Her skill sharpened by the increased competition, Austwick’s ascent gathered pace.

She won the Moortown GC Junior Masters at the age of just 12 as well as the Coxford GC junior crown in her first year as a member before the club eventually closed down.

Soon she was selected for training with the Yorkshire girls’ squad, beginning a training link-up with Steve Robinson, one of the country’s top-rated coaches.

She went on to captain the youth team and, in 2007, she was crowned the Pike Hills GC club champion, the first of three successive club crowns.

Last year, Austwick became the first girl in the 16-year history of the York Union of Golf Clubs to capture the York Junior Championship.

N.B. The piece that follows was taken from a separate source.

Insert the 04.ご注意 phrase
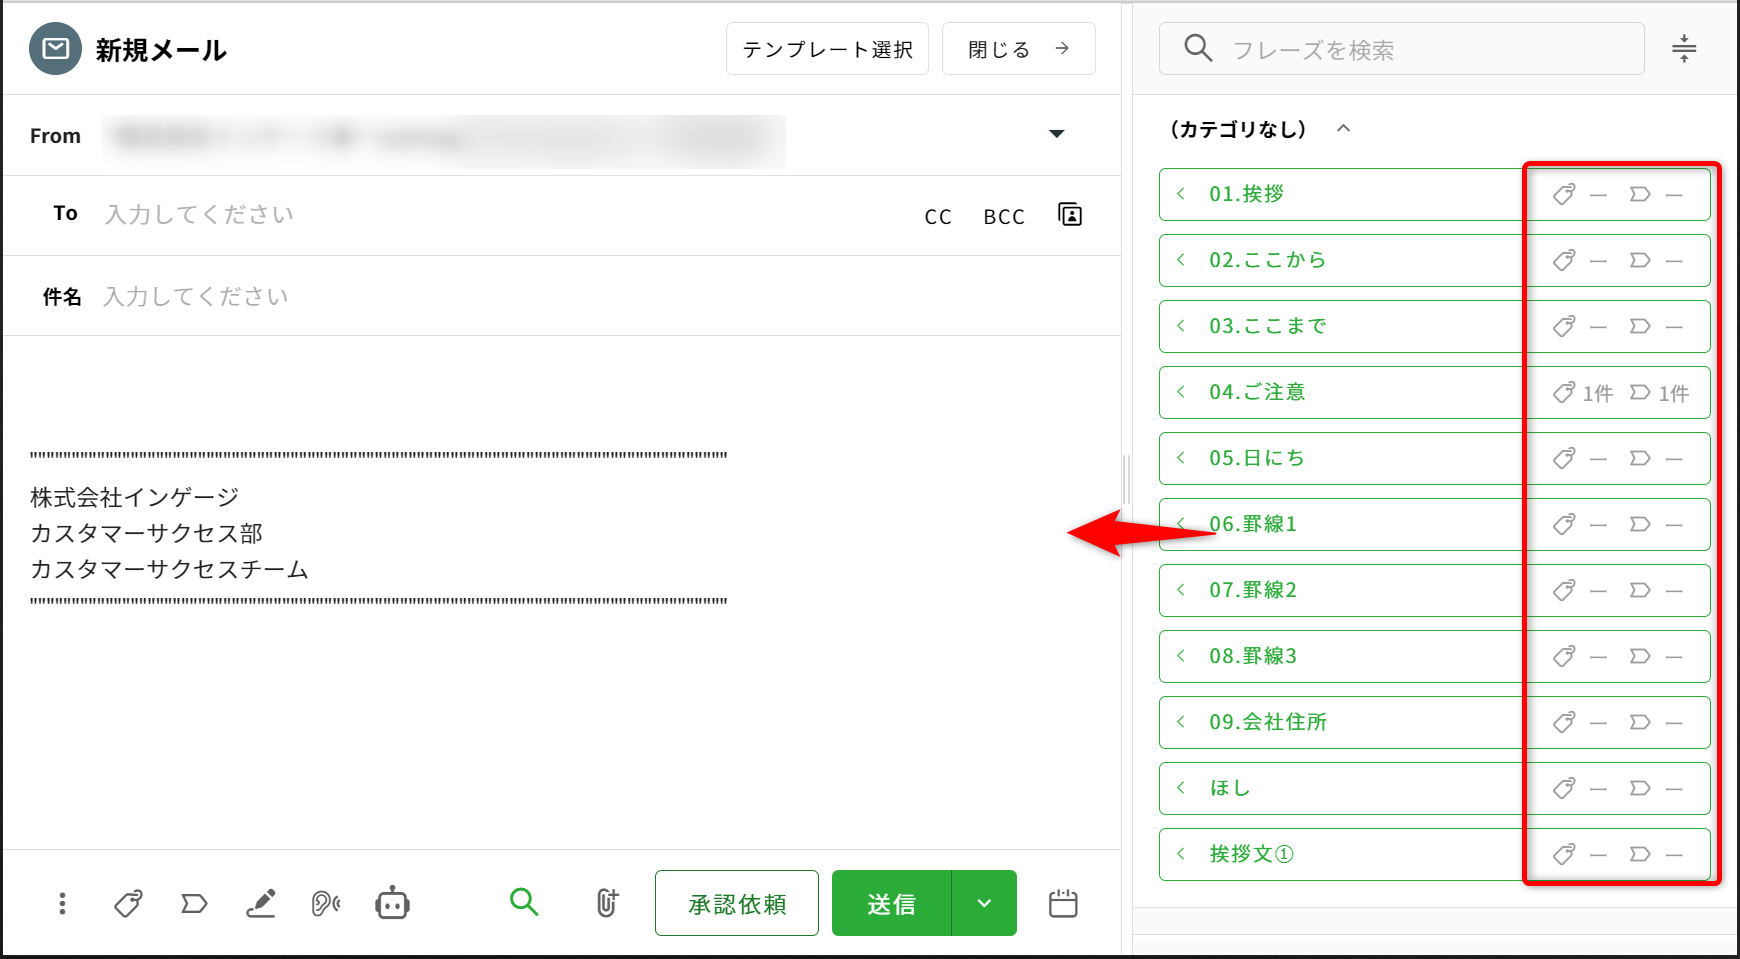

Still the success came and after leading the Yorkshire girls’ team to triumph in the Northern Championships, Austwick signed off her junior days with national glory.

Appearing in the England girls’ championship at North Wiltshire, she was lying 33rd after the first of two qualifying stroke-play rounds before the event then advanced into knockout match-play for the leading 32 players. She completed her second round with an improved score only for the rest of the round to be abandoned by a deluge which flooded the greens.

That left Austwick marooned in 33rd place and so she advanced into the tournament’s second flight.

However, refusing to be daunted by that setback she negotiated four hectic ties before winning the final against Brighton’s Tiffany Hewetson at the second hole of a dramatic play-off.

She came home to North Yorkshire with a national crown. It was the perfect send-off to her junior career.

But now the intense work starts, as she readily acknowledged.

Besides stepping up her physical fitness with sessions provided by Tadcaster Leisure Centre and working closer with physiotherapist Lynn Booth, she will continue to be coached by Robinson at Sandburn Hall, where he is the head professional running his own esteemed academy while coaching several county and national squads.

“I will be working hard with Steve, especially improving on my short game as well as figuring how to play a round of golf properly,” she said.

“By that I mean working out the right strategy say when you are approaching the closing holes of your round with a good score and you want to make sure you don’t blow your advantage.

“It’s more about seeing a round out right and I need to be able to work on that more.”

Austwick is determined to be at her most ready when her first senior season starts in earnest next spring.

Given the approach she has enjoyed so far in her junior campaign, it could be the start of an exciting new chapter.